A modern classicSo here's the first terrific novel of 2010: The Amazing Absorbing Boy (Knopf Canada) by Rabindranath Maharaj.

Our narrator is Samuel, a comic book-loving Trinidadian teenager who leaves his home after the death of his mother and moves to Canada to live with his distant father in the Toronto neighbourhood of Regent Park.

It's a classic outsider-looking-in story as young Samuel tries to make sense of his new surroundings. Along the way, he encounters a panoply of eccentric and vivid characters: a junk store owner, some conspiracy theorists, a half-mad cab driver and a fetching Cuban refugee with tattoos.

Samuel is a keen observer with a splendid imagination, and Marahaj reminds his readers how remarkable the mundane and overlooked can really be when seen afresh. The author holds up a mirror so that urban Canadians, not just Torontonians, can see themselves as others do.

It's also very funny, as in the scenes in which Samuel's Uncle Boysie comes for a visit from Trinidad ("I glanced at his fur coat and hat and prepared for the worst").

Despite his loneliness and inexperience, Samuel makes a home in this "big mall of a country" where the squirrels "walk around as if they were not afraid of a single soul."

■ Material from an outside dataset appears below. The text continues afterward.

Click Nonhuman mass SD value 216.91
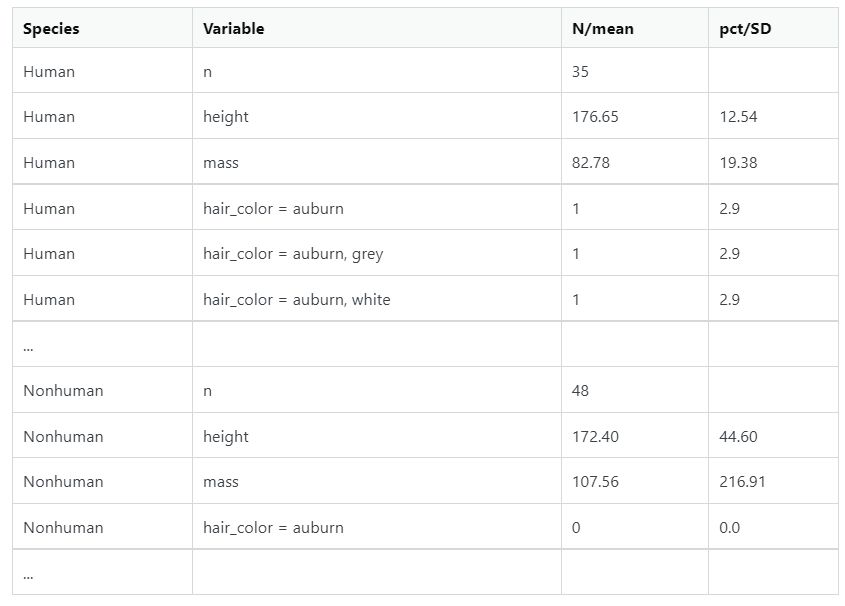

The Amazing Absorbing Boy is a great mix of commentary, sentiment, humour, charm, play and storytelling.

. . .

Deloume Road (Knopf Canada) is the first novel from the much-traveled writer Matthew Hooton. It shows promise with lots of luscious language in its leisurely paced pages.

Hooton really captures the heat of late summer with its lazy afternoons: even the people who work for a living - a butcher, a painter, a farmer - don't seem to do all that much.

Amid the buzzing dragonflies and drooping flowers we get a portrait of a community of sorts in rural Vancouver Island, less of a town than people in houses off a country road.

Each of the characters has a different story to tell, and Hooton shifts between points of view, from teenage boys to a recent widow. People miscommunicate and fail to understand each other. Not much happens, but that's OK...

...until the last few pages. Then the author wraps things up too quickly and includes a scene of such grotesqueness that it undermines whatever he accomplished in the earlier pages. It's a unnecessarily jarring conclusion that seems like it belongs to a different book.